_Aim of the task_:
Swap "dropdown" for "drop-down" everywhere in the lines below and keep everything else the same. Leave the pictures out of your answer.

┄┄┄┄┄┄┄┄┄┄┄┄┄┄┄┄┄┄┄┄

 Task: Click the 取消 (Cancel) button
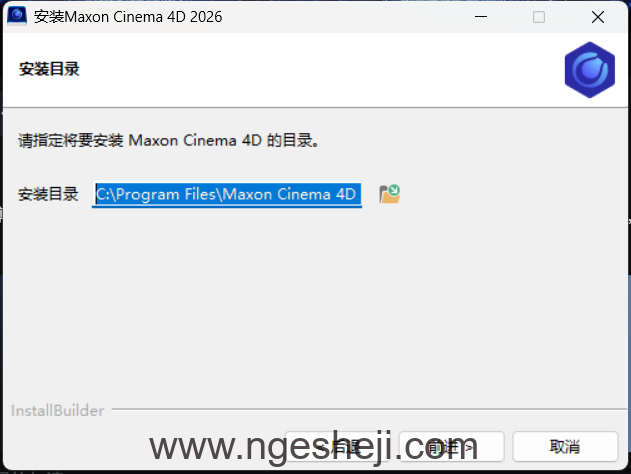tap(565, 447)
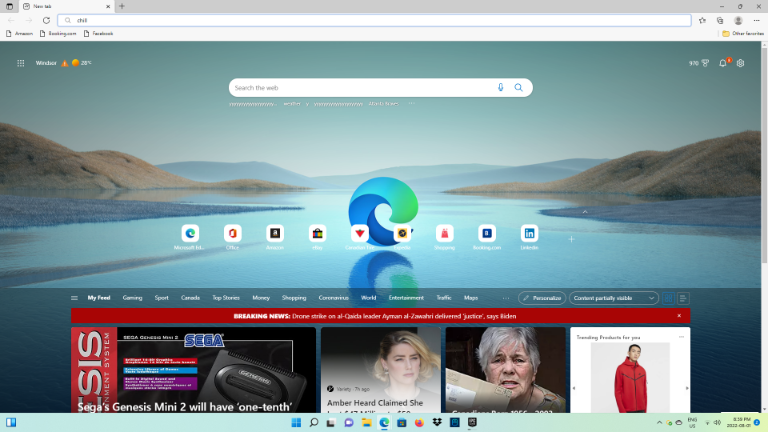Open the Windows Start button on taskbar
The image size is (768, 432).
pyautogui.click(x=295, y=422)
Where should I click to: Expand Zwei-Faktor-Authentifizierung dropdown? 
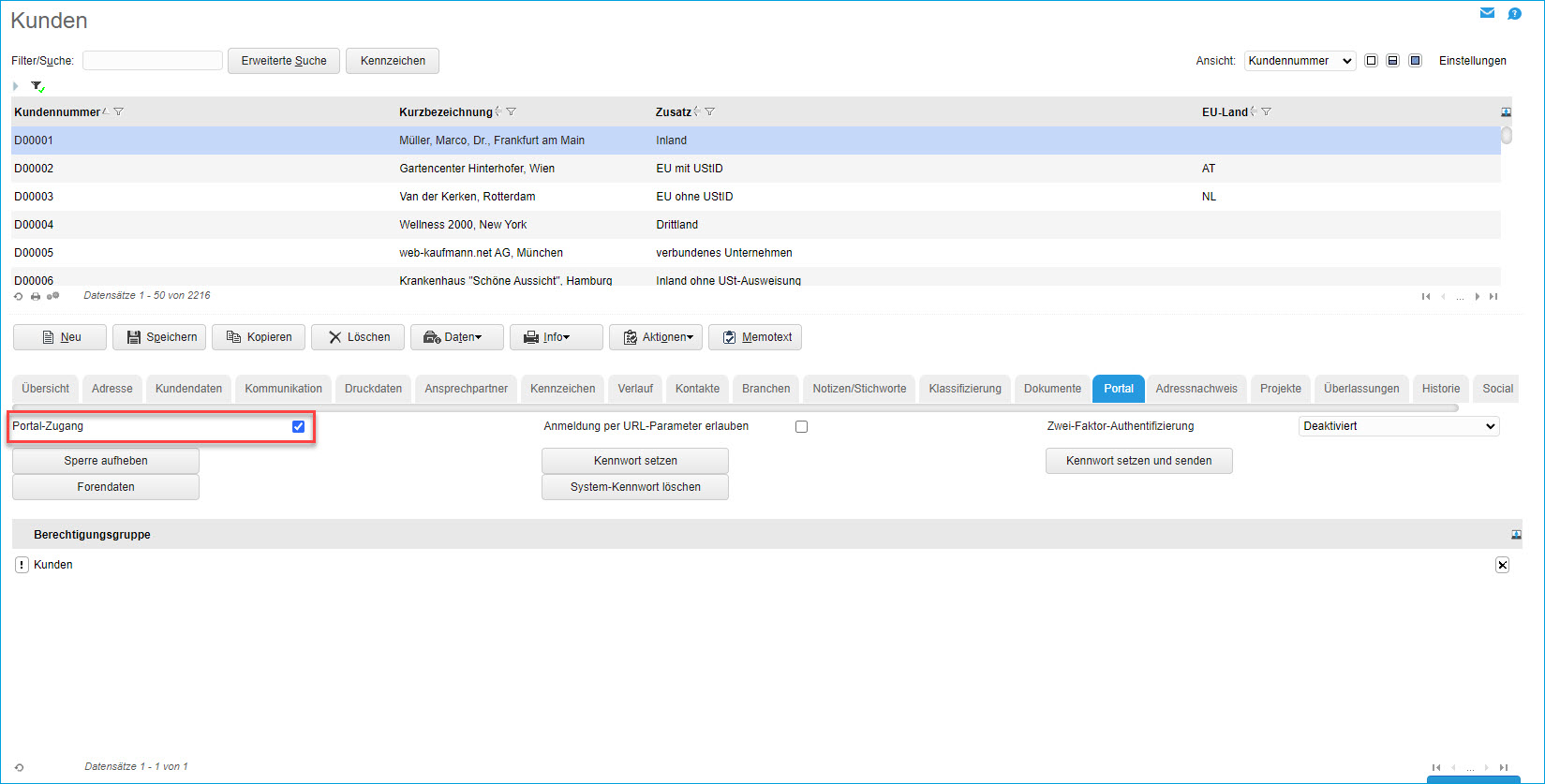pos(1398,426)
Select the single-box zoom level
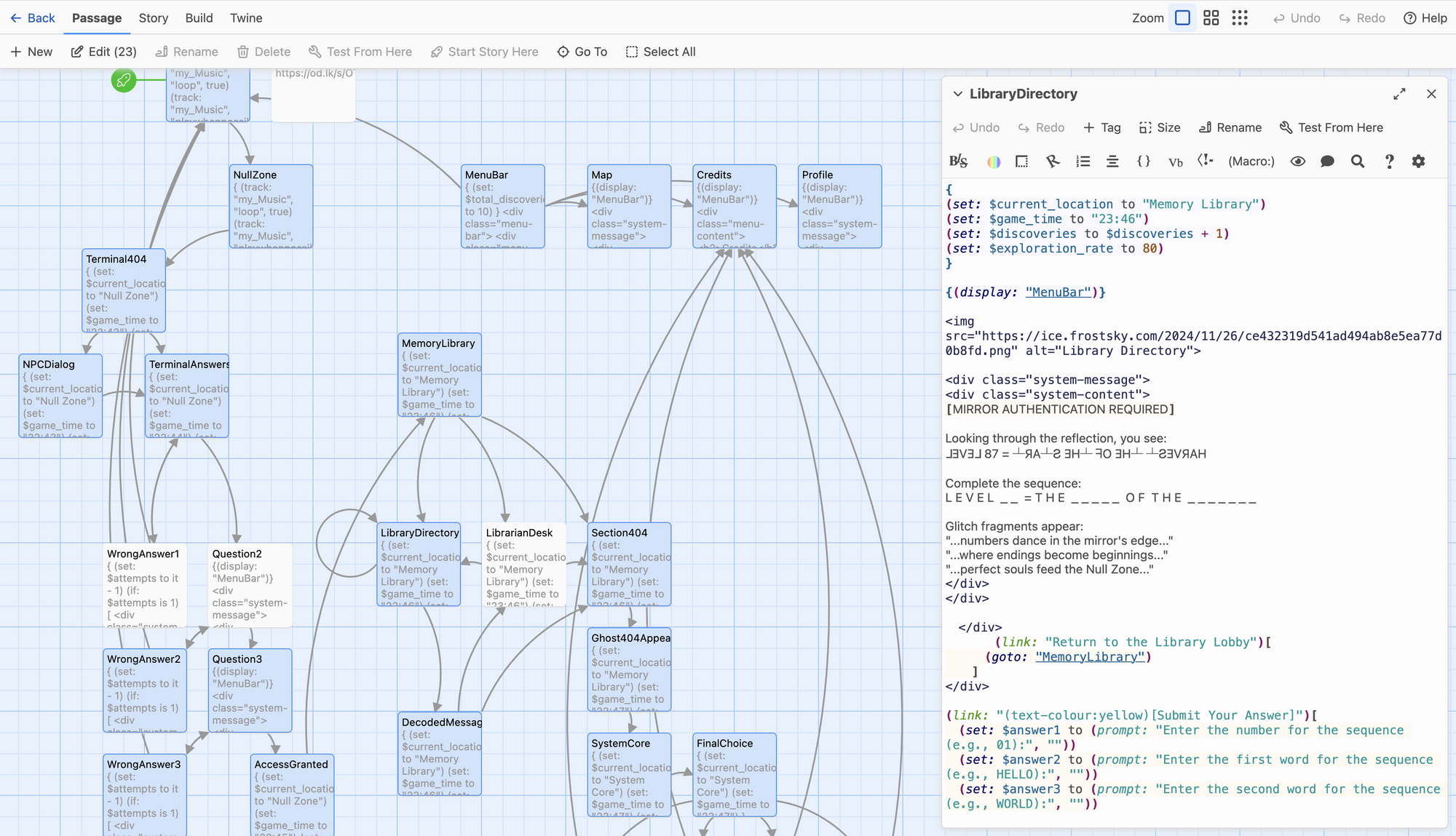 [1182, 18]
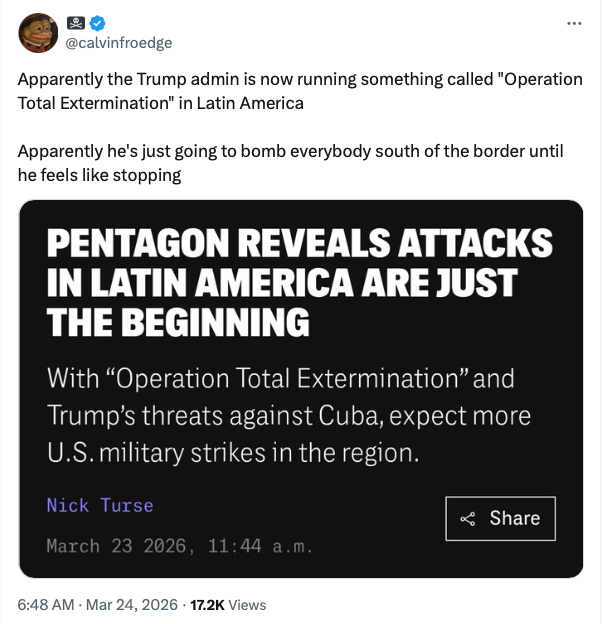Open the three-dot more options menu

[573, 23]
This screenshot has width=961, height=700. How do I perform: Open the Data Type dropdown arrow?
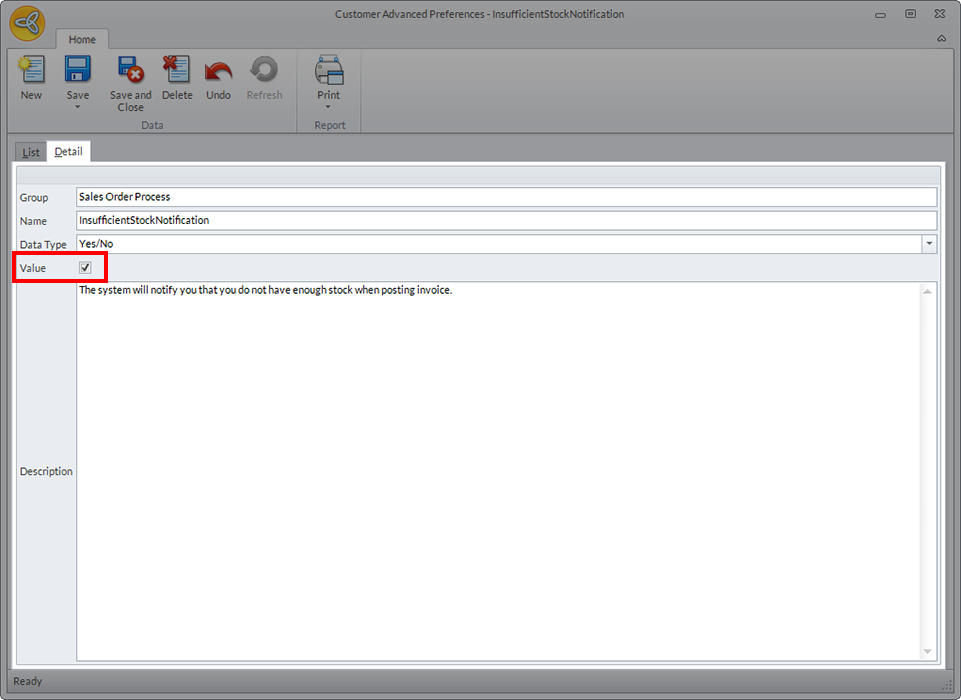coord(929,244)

┄┄┄┄┄┄┄┄┄┄┄┄┄┄┄┄┄┄┄┄

_Answer for the task_:
 Task: Click the 取消 (Cancel) button
tap(565, 447)
Open the Windows Start button on taskbar
The image size is (768, 432).
pyautogui.click(x=295, y=422)
Where should I click to: Expand Zwei-Faktor-Authentifizierung drop-down? 
pos(1398,426)
Select the single-box zoom level
 [1182, 18]
Open the three-dot more options menu

[573, 23]
This screenshot has width=961, height=700. How do I perform: Open the Data Type drop-down arrow?
coord(929,244)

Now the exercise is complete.